[Intel-gfx] [RFC] drm/i915: Add sync framework support to execbuff IOCTL

Daniel Vetter daniel at ffwll.ch
Mon Jul 6 02:29:58 PDT 2015


On Fri, Jul 03, 2015 at 12:17:33PM +0100, Tvrtko Ursulin wrote:
> 
> On 07/02/2015 04:55 PM, Chris Wilson wrote:
> > It would be nice if we could reuse one seqno both for internal/external
> > fences. If you need to expose a fence ordering within a timeline that is
> > based on the creation stamp rather than execution stamp, it seems like
> > we could just add such a stamp when creating the sync_pt and not worry
> > about its relationship to the execution seqno.
> > 
> > Doing so does expose that requests are reordered to userspace since the
> > signalling timeline is not the same as userspace's ordered timeline. Not
> > sure if that is a problem or not.
> > 
> > Afaict the sync uapi is based on waiting for all of a set of fences to
> > retire. It doesn't seem to rely on fence ordering (that is knowing that
> > fence A will signal before fence B so it need only wait on fence B).
> > 
> > Here's hoping that we can have both simplicity and efficiency...
> 
> Jumping in with not even perfect understanding of everything here - but
> timeline business has always been confusing me. There is nothing in the 
> uapi which needs it afaics and iirc there was some discussion at the time
> Jesse floated his patches that it can be removed. Based on that when I
> squashed his patches and ported them on top of John's request to fence
> conversion it ended up something like the below (manually edited a bit to
> be less noisy and some prep patches omitted):
> 
> This implements the ioctl based uapi and indeed seqnos are not actually
> used in waits. So is this insufficient for some reason? (Other that it
> does not implement the input fence side of things.)
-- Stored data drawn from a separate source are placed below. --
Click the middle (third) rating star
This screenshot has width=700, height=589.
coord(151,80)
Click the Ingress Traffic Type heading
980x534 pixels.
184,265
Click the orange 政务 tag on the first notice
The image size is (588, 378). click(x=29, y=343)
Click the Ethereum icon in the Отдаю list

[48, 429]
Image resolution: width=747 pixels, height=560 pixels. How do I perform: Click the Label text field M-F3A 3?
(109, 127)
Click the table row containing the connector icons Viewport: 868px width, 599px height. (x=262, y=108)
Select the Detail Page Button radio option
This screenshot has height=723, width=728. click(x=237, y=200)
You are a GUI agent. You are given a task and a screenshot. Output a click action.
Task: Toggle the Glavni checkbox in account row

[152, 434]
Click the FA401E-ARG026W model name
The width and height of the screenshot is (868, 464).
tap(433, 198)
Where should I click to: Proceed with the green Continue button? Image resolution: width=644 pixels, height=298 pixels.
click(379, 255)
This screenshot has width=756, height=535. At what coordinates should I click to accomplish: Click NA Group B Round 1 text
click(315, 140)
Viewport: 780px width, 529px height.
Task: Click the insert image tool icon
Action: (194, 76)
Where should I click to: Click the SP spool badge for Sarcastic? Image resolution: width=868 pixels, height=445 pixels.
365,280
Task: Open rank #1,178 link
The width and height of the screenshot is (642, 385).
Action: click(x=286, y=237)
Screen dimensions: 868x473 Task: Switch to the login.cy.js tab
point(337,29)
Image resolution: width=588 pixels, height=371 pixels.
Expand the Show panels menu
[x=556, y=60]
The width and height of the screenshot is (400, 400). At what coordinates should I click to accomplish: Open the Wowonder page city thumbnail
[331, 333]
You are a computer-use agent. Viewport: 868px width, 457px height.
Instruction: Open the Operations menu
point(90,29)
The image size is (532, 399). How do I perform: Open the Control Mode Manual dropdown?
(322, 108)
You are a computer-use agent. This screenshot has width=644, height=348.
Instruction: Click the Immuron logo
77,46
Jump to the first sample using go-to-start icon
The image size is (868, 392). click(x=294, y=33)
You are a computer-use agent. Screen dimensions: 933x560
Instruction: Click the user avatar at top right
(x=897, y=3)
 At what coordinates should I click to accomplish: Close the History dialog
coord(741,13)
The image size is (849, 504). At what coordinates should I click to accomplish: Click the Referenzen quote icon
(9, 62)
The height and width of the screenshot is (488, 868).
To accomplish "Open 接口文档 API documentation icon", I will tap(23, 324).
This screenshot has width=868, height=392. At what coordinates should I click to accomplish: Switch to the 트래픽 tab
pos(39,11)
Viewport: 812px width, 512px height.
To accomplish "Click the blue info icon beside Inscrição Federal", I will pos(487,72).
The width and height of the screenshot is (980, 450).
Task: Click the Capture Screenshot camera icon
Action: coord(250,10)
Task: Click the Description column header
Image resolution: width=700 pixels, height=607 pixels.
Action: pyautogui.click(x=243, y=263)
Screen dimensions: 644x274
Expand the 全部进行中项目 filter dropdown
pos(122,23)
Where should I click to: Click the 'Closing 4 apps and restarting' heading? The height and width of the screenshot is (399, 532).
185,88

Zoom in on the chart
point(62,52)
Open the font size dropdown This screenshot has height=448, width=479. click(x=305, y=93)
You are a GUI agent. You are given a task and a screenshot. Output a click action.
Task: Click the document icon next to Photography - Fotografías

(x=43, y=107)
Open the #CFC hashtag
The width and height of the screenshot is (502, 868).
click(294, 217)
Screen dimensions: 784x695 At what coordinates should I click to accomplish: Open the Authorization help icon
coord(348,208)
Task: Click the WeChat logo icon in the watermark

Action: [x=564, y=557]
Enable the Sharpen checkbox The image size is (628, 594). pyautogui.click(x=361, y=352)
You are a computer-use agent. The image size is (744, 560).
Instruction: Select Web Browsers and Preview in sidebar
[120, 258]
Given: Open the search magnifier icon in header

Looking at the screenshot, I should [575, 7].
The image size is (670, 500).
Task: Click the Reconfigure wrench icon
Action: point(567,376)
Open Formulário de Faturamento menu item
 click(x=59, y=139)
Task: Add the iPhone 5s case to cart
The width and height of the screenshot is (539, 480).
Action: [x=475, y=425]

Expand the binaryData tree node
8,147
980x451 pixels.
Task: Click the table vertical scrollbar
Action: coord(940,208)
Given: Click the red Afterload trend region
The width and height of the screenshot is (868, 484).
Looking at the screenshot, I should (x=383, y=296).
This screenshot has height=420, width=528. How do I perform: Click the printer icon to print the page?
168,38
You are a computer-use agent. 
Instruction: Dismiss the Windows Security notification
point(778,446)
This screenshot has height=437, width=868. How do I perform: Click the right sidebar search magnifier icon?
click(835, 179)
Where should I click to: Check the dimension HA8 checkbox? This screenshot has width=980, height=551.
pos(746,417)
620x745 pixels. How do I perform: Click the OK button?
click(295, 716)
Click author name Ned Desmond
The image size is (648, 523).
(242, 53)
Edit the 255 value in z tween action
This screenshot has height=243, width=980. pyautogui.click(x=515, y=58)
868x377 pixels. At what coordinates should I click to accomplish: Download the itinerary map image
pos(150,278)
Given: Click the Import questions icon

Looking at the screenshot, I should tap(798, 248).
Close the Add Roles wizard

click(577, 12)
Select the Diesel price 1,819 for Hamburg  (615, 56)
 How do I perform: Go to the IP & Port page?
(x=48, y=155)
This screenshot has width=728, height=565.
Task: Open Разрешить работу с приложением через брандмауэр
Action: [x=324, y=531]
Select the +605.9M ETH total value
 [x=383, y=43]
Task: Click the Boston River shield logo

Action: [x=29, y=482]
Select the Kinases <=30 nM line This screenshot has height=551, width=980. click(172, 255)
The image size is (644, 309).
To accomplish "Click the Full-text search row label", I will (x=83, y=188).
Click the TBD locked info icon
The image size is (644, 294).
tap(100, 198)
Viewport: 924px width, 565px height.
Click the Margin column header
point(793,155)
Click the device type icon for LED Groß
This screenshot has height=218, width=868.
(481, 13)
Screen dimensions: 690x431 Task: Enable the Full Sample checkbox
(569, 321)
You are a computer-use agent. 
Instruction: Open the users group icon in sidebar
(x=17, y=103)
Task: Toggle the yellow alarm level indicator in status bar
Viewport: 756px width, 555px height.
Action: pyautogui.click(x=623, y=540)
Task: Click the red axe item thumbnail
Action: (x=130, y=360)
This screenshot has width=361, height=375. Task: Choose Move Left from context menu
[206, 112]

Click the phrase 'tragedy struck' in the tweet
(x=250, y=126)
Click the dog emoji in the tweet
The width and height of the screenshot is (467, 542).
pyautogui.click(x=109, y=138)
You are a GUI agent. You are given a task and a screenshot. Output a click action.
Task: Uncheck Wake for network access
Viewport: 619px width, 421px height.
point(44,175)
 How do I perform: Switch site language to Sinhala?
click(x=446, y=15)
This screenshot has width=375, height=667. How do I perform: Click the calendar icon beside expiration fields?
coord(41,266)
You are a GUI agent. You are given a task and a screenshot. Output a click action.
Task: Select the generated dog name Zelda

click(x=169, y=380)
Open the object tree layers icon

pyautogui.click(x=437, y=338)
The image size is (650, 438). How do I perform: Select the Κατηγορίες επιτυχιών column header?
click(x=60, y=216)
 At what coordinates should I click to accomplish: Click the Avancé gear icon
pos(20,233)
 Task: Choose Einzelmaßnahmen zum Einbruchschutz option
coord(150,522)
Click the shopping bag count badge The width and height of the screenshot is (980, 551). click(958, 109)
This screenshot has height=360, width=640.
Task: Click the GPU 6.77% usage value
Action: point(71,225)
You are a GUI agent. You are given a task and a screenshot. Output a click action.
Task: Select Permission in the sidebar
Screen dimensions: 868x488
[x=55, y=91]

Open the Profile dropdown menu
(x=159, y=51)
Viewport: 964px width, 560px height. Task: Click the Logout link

Yeah android syncpt on top of struct fence embedded int i915 request is
what I'd have expected.
> 
> diff --git a/drivers/gpu/drm/i915/Kconfig b/drivers/gpu/drm/i915/Kconfig
> index 74acca9..07f6ad9 100644
> --- a/drivers/gpu/drm/i915/Kconfig
> +++ b/drivers/gpu/drm/i915/Kconfig
> @@ -71,3 +71,17 @@ config DRM_I915_PRELIMINARY_HW_SUPPORT
>  	  option changes the default for that module option.
>  
>  	  If in doubt, say "N".
> +
> +config DRM_I915_SYNC
> +	bool "Enable explicit sync support"
> +	depends on DRM_I915
> +	default y if STAGING
> +	depends on STAGING
> +	select ANDROID
> +	select SYNC
> +	help

No Kconfig for userspace ABI please. Yes this means we need to destage
android syncpts first. The problem I see there is that apparently google
is still changing the uabi a lot, and that's a no-go for upstream. And it
needs to be cleaned up to work more seamlessly with struct fence (i.e.
anything that's missing there should be moved to struct fence, drivers
should only use fd_to_fence and fenct_to_fd functions similar to dma-buf).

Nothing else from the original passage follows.